Continuing from docendo discimus's answer:

library(dplyr)
# library(tidyr)
df %>%
  count(a, b) %>%
  group_by(a) %>%
  filter(n == max(n)) %>%
  mutate(r = row_number()) %>%
  tidyr::spread(r, b) %>%
  select(-n)
# # A tibble: 3 x 3
# # Groups:   a [3]
#   a     `1`   `2`  
#   <fct> <fct> <fct>
# 1 1     A     <NA> 
# 2 2     B     <NA> 
# 3 3     A     B    

And then you just need to rename the columns.

Base R variant:

reshape(do.call(rbind.data.frame, by(df, df$a, function(x) {
  tb <- table(x$b)
  tb <- tb[ tb == max(tb) ]
  data.frame(a = x$a[1], b = names(tb), r = seq_along(tb))
})), timevar = "r", idvar = "a", direction = "wide")
#     a b.1  b.2
# 1   1   A <NA>
# 2   2   B <NA>
# 3.1 3   A    B

I'll break it down, since not all of it may be intuitive:

The by function returns a list (specially formatted, but still just a list).
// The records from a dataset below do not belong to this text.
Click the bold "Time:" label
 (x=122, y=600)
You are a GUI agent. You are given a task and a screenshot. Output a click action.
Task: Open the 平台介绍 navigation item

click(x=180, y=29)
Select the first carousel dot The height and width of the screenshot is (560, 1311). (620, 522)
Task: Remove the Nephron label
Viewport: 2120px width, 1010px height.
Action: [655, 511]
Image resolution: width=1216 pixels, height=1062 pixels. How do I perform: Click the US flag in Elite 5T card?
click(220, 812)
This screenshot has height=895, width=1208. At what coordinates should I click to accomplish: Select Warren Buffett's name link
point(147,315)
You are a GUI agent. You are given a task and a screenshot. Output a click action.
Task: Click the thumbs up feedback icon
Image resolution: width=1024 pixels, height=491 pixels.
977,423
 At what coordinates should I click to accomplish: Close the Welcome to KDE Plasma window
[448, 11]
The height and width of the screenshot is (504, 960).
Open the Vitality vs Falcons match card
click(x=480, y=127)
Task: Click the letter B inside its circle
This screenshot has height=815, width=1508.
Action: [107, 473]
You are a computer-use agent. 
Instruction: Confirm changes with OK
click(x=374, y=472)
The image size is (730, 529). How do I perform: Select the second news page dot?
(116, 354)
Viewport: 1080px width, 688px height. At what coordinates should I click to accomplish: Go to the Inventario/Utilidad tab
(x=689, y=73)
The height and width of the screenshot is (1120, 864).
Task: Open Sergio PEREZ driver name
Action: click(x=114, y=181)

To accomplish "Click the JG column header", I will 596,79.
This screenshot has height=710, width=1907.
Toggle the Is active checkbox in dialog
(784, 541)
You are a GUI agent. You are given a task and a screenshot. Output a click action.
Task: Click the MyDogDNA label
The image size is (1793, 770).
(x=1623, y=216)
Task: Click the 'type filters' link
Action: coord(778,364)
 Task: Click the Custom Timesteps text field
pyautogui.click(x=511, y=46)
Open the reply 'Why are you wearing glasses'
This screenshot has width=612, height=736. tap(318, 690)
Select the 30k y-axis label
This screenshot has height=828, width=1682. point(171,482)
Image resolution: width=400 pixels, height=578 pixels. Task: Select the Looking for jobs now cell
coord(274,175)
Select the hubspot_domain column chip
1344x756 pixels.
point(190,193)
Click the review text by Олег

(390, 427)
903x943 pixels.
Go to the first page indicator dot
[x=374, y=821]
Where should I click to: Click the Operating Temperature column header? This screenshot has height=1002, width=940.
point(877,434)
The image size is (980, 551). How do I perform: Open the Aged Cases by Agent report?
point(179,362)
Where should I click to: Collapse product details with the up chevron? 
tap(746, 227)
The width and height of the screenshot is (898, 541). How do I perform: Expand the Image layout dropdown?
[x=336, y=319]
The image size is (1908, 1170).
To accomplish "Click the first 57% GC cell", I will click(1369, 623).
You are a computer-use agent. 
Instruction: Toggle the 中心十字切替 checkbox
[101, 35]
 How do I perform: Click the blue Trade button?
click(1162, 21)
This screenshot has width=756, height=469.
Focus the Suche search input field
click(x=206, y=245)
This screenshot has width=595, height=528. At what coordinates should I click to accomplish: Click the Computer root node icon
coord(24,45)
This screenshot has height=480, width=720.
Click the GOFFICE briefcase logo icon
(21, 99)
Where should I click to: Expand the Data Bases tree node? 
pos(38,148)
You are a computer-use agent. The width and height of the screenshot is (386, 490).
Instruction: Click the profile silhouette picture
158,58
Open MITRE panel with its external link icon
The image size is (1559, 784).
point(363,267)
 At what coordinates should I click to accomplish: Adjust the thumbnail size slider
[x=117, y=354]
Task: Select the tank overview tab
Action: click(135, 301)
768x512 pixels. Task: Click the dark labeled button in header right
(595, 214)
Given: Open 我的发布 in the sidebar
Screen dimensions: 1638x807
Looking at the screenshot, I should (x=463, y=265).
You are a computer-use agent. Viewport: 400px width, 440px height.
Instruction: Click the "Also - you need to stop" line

If we look at a single instance of a, let's explore what happens. I'll skip to a == "3", since that's the one with repeats:

by(df, df$a, function(x) { browser(); 1; })
# Called from: FUN(data[x, , drop = FALSE], ...)
# Browse[1]> 
debug at #1: [1] 1
# Browse[2]> 
Called from: FUN(data[x, , drop = FALSE], ...)
# Browse[1]> 
debug at #1: [1] 1
# Browse[2]> 
Called from: FUN(data[x, , drop = FALSE], ...)
# Browse[1]> 
debug at #1: [1] 1
# Browse[2]> 
x
#    a b
# 3  3 A
# 6  3 B
# 9  3 A
# 12 3 B
# Browse[2]> 
( tb <- table(x$b) )
# A B 
# 2 2 

Alright, so we now have the count per-b. Realize that there might easily have been more here, say:

# A B C
# 2 2 1

so I'm going to reduce this named vector to just those with the highest value:

# Browse[2]> 
( tb <- tb[ tb == max(tb) ] ) # no change here, but had there been a third value in 'b' ...
# A B 
# 2 2 

Lastly, we want by to capture a data.frame (that we can later combine). We're guaranteed that a is one value potentially repeated, so a[1]; we have ensured that names(tb) has all "interesting" values, and the r is a helper for reshape, later:

# Browse[2]> 
data.frame(a = x$a[1], b = names(tb), r = seq_along(tb))
#   a b r
# 1 3 A 1
# 2 3 B 2

Now that we explored internally, let's wrap that up.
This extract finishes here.